§ **EXERCISE DATA**
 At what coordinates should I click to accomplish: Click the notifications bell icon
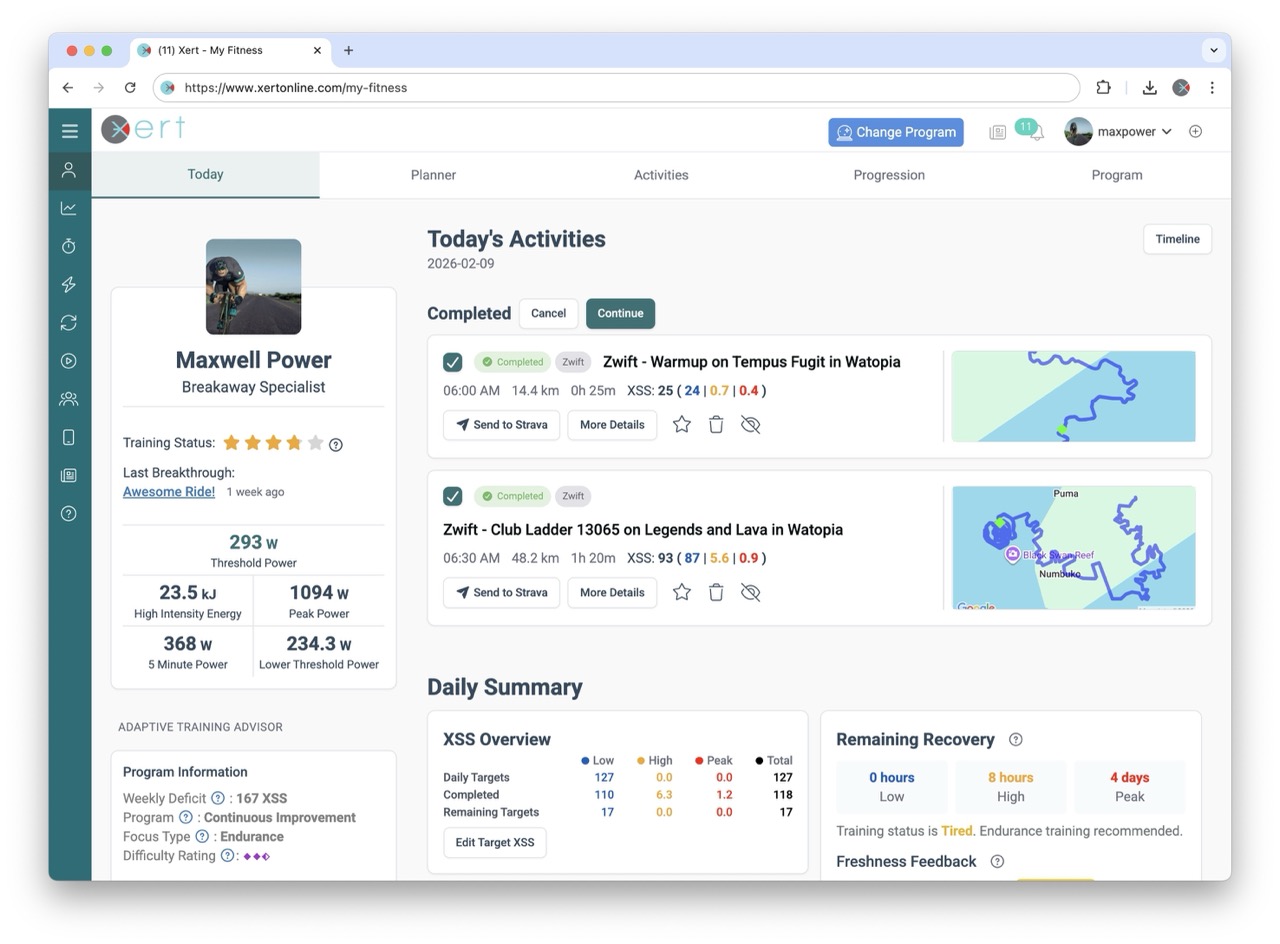coord(1037,132)
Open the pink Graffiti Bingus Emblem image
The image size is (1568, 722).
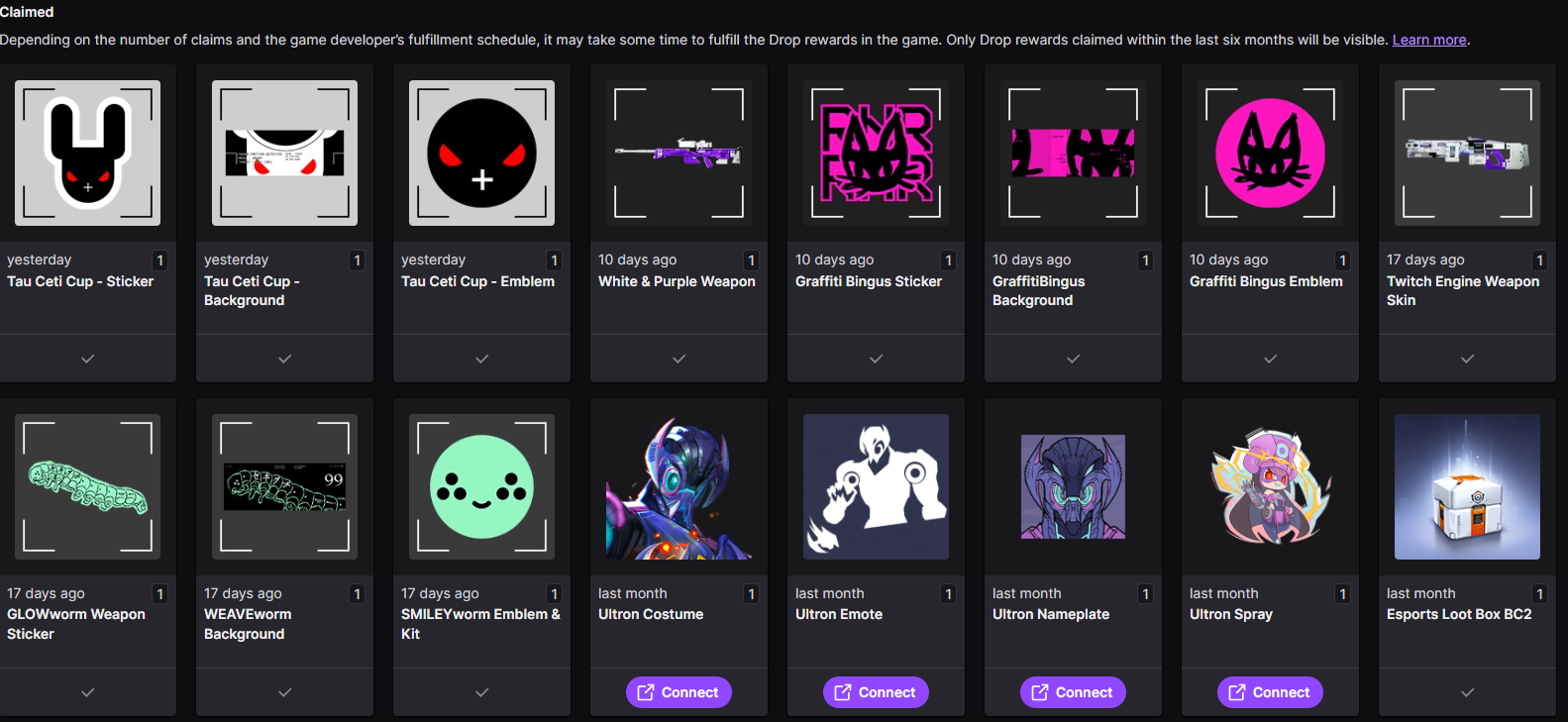point(1270,153)
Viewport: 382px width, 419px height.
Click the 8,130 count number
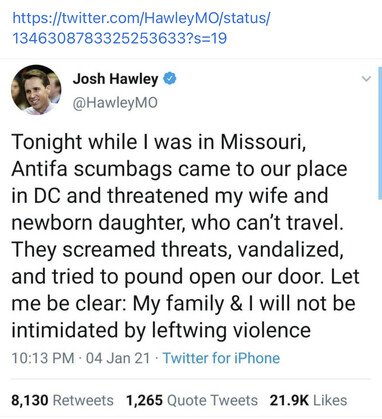point(30,400)
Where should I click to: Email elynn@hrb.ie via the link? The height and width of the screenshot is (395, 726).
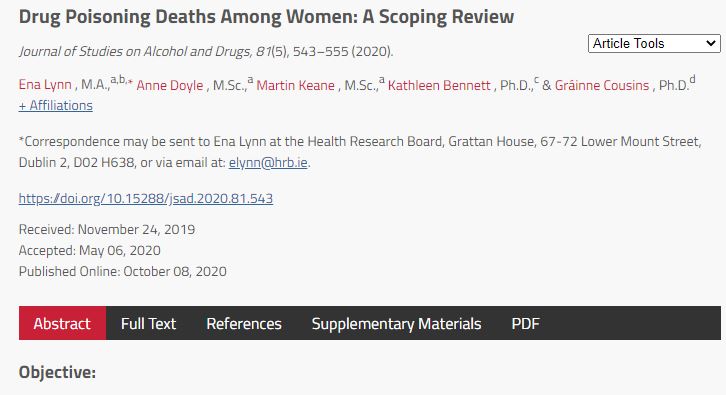[268, 163]
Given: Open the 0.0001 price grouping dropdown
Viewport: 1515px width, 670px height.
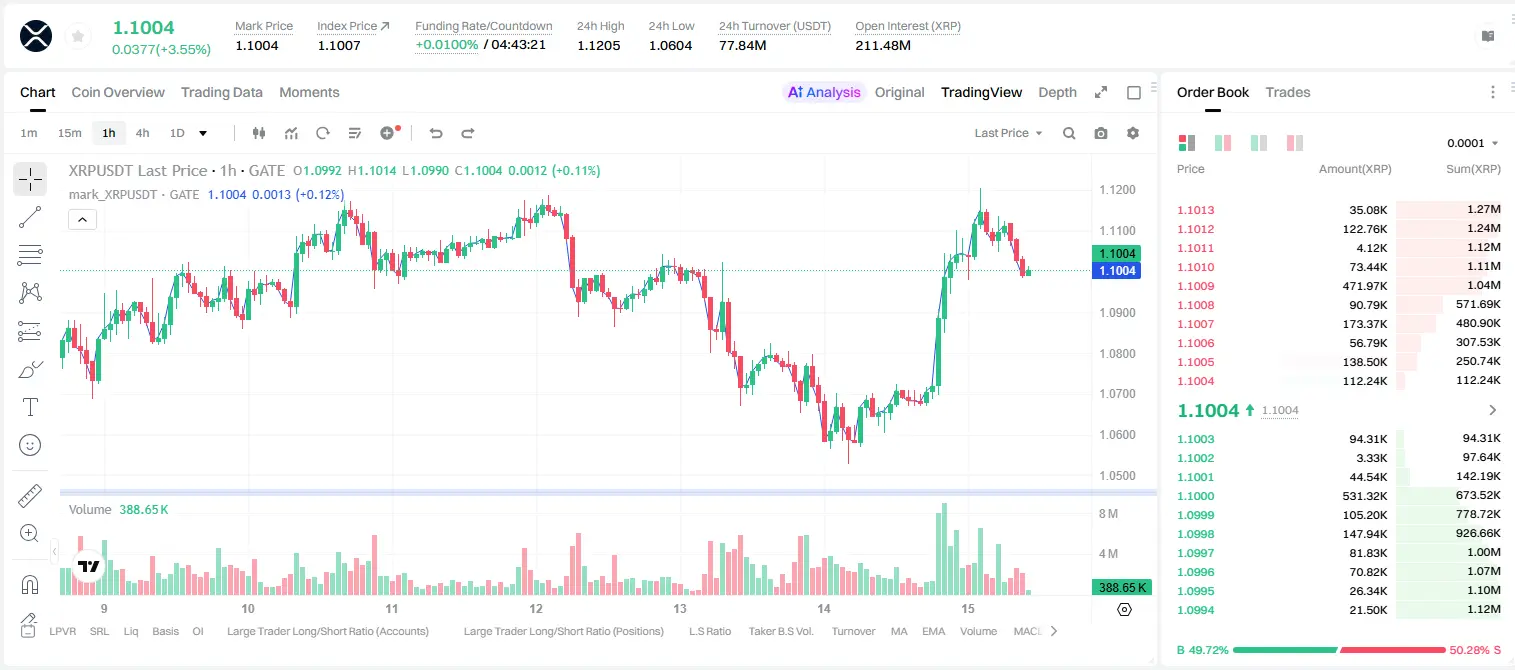Looking at the screenshot, I should (x=1472, y=143).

§ **TASK BRIEF**
Return the material exactly as given above, picture-free.

§ **RESPONSE**
 At what coordinates should I click to accomplish: Click the notifications bell icon
coord(1037,132)
Open the pink Graffiti Bingus Emblem image
The image size is (1568, 722).
point(1270,153)
Viewport: 382px width, 419px height.
Click the 8,130 count number
point(30,400)
Where should I click to: Email elynn@hrb.ie via the link? The height and width of the screenshot is (395, 726).
[268, 163]
Given: Open the 0.0001 price grouping dropdown
Viewport: 1515px width, 670px height.
Looking at the screenshot, I should (x=1472, y=143).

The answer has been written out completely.